Pour a little olive oil in a Dutch oven, large sauce pan, or even an iron skillet (if you have one deep enough to contain the gravy) and heat over medium to medium high until the oil starts to smoke. Add the burgers and cook until med-rare. Remove and set aside.
With the meat out, drain the grease into an old can or whatever receptacle you keep on hand for such things, add a few more glugs of olive oil along with the onion, bring to a medium heat and sauté until the onions take on a golden color. Normally at this stage, I add a tbsp. of flour and mix in with onions so that the flour, which will eventually be the gravy thickener, browns a bit and adds another layer of flavor. This time I decided to skip that step and try something new. I regret skipping it. What I did was fine, but adding flour now is optimum. Your call.
Then add the mushrooms and cook, stirring until they are sweating, about five minutes.
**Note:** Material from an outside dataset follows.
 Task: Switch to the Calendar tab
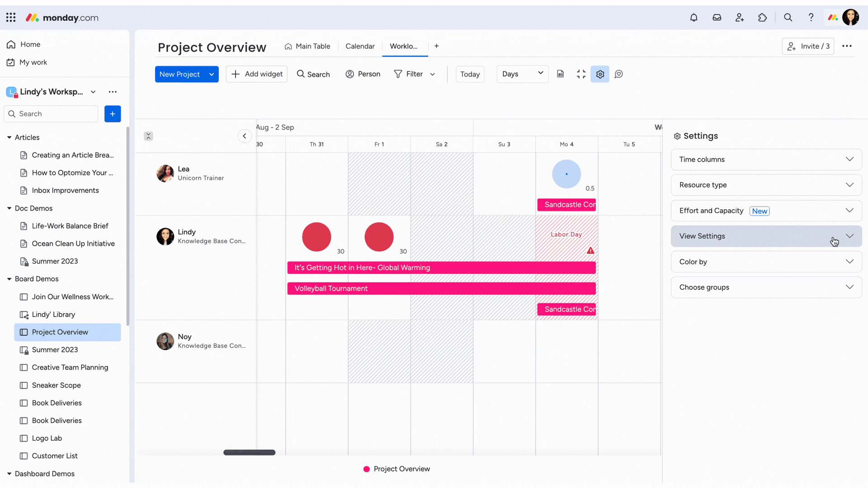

Once the mushrooms are moist, add the garlic, let cook for a minute more, and then pour in the wine and add the thyme leaves. Start scraping the bottom of the pan with a wooden or plastic spatula to free up those bits of beef that stuck to the bottom. They are amazingly flavorful and need to get into circulation.
When the wine starts to bubble, let it go another minute or so, stirring as needed, and then add the stock and let bubble, reducing for five to ten minutes.
If you added flour to the onions a few steps ago, ignore anything I write about corn starch. Corn starch was an experiment that went well, but not as well as tried and true flour. If you went with flour, check for thickness. If the gravy’s too thin add some of the remaining tbsp. of flour until you’re happy.
If you didn’t add flour, add a tbsp. of corn starch now and stir, adding more if needed.
Put the patties back into the pan, submerge as best as possible and reduce to a low simmer. Let them cook for twenty minutes, flipping them over at the half mark, stirring when necessary.
I served the steaks with a simple salad and some creamy mashed potatoes.
Oddly enough, the word “hamburger” had more or less taken over by the 1900 or so. Very few people were calling ground beef patties, on a bun or otherwise, anything else. Had it not been for the Germans getting bomb-y at the beginning of the twentieth century the name “Salisbury” might have been lost to culinary history. But the Germans did get bomb-y and that sparked a patriotic English renaming of things formerly referred to in German on both sides of the pond. The “Salisbury Steak” was the “Freedom Fries” of a bygone era.
Finally, I should note that beef was not Salisbury’s first attempt at a mono-food diet. He started with beans (you can imagine how that house must have smelled). Next he tried oatmeal. The third he hit upon beef, and that time was a charm, at least according to one doctor, a sizeable following, and of course, Elma Stuart.